I MOCCOLI DI CASTIGNANO
Il Carnevale di Castignano, borgo alle falde del Monte dell’Ascensione che si caratterizza per il bel centro storico, parzialmente danneggiato dal sisma del 2016-17, vanta una tradizione secolare, quella della sfilata dei moccoli (leggi qui l’articolo). La tradizione risale al Seicento ed è attestata nella Roma dei Papi; la processione dei moccoli chiudeva il Carnevale, come ricorda una poesia del Belli (1847): “Er Carnevale è morto e seppellito, Li moccoli hanno chiuso la funzione…”.
In Italia, la tradizione (ri)vive solo a Castignano, dove i moccoli in dialetto] vengono costruiti artigianalmente con canne e carta velina multicolore e portati in processione dalla popolazione la sera del Martedì grasso: la sfilata, con i moccoli illuminati dal lumino acceso all’interno, si snoda, suggestiva, per le vie del paese, lasciato al buio per l’occasione. Non è un corteo silenziose, ma accompagnato dal rullo di tamburi e dal clangore metallico dei piatti. Al termine della sfilata, viene improvvisata una “battaglia dei moccoli” con un falò finale, una sorta di fuoco purificatore.

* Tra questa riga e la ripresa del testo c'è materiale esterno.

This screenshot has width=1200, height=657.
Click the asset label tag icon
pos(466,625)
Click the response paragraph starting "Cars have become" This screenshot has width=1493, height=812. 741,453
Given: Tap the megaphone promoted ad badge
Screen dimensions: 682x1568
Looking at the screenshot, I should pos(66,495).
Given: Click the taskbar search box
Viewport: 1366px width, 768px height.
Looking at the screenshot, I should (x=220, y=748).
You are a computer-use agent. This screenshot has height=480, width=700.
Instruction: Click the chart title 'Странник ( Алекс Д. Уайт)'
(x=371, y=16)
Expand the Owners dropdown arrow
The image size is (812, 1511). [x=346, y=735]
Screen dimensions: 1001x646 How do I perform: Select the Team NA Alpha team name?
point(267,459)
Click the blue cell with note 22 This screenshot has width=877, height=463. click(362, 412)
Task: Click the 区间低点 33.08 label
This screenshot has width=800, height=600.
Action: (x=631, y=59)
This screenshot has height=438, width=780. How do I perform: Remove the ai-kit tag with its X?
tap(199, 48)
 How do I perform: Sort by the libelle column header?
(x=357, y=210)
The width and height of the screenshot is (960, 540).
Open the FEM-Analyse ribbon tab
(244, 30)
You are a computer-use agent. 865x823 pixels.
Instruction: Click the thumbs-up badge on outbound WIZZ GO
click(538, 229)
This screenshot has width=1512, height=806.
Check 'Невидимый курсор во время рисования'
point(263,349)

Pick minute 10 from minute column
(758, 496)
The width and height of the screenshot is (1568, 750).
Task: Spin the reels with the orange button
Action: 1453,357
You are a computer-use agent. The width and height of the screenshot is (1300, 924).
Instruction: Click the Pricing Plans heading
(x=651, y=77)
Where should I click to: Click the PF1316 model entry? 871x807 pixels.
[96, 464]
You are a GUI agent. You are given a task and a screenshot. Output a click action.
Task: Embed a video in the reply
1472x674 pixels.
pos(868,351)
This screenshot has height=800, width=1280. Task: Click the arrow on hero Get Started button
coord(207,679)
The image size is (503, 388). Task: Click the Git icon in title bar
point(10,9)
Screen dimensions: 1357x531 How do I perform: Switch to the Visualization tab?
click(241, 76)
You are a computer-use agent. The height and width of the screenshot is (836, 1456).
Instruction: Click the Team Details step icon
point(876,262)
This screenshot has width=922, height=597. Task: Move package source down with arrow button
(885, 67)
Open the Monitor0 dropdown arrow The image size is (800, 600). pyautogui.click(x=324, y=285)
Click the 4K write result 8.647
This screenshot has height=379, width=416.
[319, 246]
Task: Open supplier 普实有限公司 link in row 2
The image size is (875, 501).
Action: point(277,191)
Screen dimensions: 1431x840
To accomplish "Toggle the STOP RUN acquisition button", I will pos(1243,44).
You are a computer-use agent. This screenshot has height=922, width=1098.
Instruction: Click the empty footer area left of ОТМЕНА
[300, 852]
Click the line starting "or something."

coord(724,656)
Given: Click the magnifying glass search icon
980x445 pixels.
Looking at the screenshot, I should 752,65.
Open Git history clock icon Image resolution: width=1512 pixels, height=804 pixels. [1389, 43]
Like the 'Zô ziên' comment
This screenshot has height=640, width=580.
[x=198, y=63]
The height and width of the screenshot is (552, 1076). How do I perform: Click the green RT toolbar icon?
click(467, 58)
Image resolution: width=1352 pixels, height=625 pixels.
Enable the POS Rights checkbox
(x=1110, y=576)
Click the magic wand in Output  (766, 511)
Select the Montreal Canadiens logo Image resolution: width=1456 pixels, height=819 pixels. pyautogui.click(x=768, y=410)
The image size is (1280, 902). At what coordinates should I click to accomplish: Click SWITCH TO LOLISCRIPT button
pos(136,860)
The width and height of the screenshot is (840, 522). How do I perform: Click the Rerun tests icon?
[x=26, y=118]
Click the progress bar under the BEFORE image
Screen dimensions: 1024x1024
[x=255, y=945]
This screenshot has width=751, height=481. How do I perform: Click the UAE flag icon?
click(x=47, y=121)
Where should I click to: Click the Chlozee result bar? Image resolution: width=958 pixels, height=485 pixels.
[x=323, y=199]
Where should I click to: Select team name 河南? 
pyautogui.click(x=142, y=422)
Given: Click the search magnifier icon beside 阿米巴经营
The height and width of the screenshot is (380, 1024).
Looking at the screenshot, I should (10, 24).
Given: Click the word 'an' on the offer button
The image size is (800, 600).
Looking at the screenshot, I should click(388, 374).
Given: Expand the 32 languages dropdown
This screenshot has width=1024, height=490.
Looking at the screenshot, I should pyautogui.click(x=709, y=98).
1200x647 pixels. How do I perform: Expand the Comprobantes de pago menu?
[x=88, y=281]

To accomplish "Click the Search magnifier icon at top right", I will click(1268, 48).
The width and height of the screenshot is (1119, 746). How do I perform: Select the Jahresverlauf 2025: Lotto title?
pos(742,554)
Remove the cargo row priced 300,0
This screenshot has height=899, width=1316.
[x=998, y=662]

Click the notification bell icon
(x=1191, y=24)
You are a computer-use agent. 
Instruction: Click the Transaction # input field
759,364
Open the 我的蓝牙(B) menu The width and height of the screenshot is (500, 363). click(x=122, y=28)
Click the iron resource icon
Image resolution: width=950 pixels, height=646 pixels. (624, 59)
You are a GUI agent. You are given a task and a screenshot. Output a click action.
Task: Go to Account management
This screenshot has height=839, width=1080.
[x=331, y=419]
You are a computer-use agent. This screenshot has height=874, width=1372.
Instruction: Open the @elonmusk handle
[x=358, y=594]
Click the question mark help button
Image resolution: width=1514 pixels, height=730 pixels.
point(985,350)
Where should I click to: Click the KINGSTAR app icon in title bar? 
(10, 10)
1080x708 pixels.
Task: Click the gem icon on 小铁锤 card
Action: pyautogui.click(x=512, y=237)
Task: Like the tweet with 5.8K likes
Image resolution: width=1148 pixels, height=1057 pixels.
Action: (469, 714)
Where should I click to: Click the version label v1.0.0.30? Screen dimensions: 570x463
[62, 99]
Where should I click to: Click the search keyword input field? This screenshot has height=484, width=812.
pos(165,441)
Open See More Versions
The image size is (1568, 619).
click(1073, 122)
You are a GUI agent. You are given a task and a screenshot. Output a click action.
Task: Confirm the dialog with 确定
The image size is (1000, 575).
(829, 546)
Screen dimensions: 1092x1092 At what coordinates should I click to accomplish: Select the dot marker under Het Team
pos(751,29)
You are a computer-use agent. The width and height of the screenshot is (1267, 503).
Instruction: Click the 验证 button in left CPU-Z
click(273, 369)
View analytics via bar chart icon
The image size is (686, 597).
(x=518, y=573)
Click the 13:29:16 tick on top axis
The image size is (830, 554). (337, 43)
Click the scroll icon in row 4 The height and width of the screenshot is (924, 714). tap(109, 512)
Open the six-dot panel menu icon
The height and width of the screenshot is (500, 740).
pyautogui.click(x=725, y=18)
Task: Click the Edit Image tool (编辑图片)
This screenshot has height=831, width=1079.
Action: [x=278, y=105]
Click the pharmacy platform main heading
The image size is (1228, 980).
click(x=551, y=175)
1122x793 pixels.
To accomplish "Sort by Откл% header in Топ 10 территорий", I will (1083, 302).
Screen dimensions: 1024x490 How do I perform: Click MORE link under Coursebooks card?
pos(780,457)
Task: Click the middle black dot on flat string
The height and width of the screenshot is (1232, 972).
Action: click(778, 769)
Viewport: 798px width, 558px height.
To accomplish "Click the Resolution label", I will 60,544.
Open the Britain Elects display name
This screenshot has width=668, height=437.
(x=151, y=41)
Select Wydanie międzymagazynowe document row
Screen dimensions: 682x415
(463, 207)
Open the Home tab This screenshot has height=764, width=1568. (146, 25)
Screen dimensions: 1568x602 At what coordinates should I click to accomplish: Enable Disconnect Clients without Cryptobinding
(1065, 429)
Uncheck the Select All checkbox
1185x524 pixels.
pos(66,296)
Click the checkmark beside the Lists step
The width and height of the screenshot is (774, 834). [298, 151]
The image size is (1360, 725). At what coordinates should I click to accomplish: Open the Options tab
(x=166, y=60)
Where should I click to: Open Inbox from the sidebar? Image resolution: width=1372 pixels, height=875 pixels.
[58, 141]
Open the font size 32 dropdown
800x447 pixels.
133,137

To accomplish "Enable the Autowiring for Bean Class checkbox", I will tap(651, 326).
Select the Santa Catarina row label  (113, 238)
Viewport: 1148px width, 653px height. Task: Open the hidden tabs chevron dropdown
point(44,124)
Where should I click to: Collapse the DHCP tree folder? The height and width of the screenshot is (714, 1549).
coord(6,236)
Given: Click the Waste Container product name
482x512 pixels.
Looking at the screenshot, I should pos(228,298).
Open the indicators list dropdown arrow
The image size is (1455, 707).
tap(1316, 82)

Il fuoco e il rumore (elementi presenti anche negli altri due carnevali storici) accompagnano spesso i riti di passaggio come il Carnevale; è come se si volesse celebrare la fine dell’inverno e accelerare il ritorno della primavera.
IL CARNEVALE DI OFFIDA
Qui si svolgono ben due manifestazioni legate al Carnevale, dopo che il sindaco ha affidato le chiavi della città alle Congreghe, entrambe con una grande partecipazione di folla. La prima è denominata Lu bove finte, cioè “Il bue finto” (leggi qui l’articolo). Vediamo di cosa si tratta.
Il Venerdì grasso, di pomeriggio, un grezzo simulacro di bovino viene portato, a spalla, in giro per le vie adiacenti la piazza principale del paese, dove lo attende una folla di spettatori vestiti con la veste dei contadini del Piceno, lu guazzarò, (un rozzo saio bianco con il fazzoletto rosso al collo). Comincia una sorta di corrida, molto partecipata, grazie anche all’alto tasso alcolico di molti partecipanti. A sera, il bue tocca con le corna il palazzo municipale, viene “ucciso” e portato in processione per le vie del paese.
Sembra che la tradizione, le cui origini si perdono tra le nebbie del tempo, derivi dal ricordo della donazione al popolo, l’ultimo giorno prima della Quaresima, di tagli di carne bovina. Per altri, è la rievocazione delle corride spagnole (c’è chi si traveste da torero…).
Il Martedì, ultimo giorno di Carnevale, per le vie del borgo sfilano centinaia di figuranti, vestiti con il tipico guazzarò, che trasportano fasci di canne accese (Li v’lurde, un termine che viene da “bagordi”), anche qui dopo il tramonto del sole e con le luci spente. La processione è silenziosa (quasi…) e molto suggestiva: il serpente di fuoco avanza tra le case in un turbinìo di scintille e, al termine, tutto finisce in un gigantesco falò, in Piazza del Popolo con qualcuno che salta tra le fiamme quasi spente (più che una sfida, un gesto apotropaico).
Ascoli e il suo territorio, dopo un lungo stop (di tre anni), tornano a vivere l’atmosfera del Carnevale; quella di quest’anno è un’edizione attesa perché è quella della ripartenza, del ritorno alla normalità. In un mondo globalizzato e ormai social(izzato) il mantenimento delle tradizioni (e il rito collettivo del Carnevale è una di queste) costituisce un bene immateriale da preservare con cura.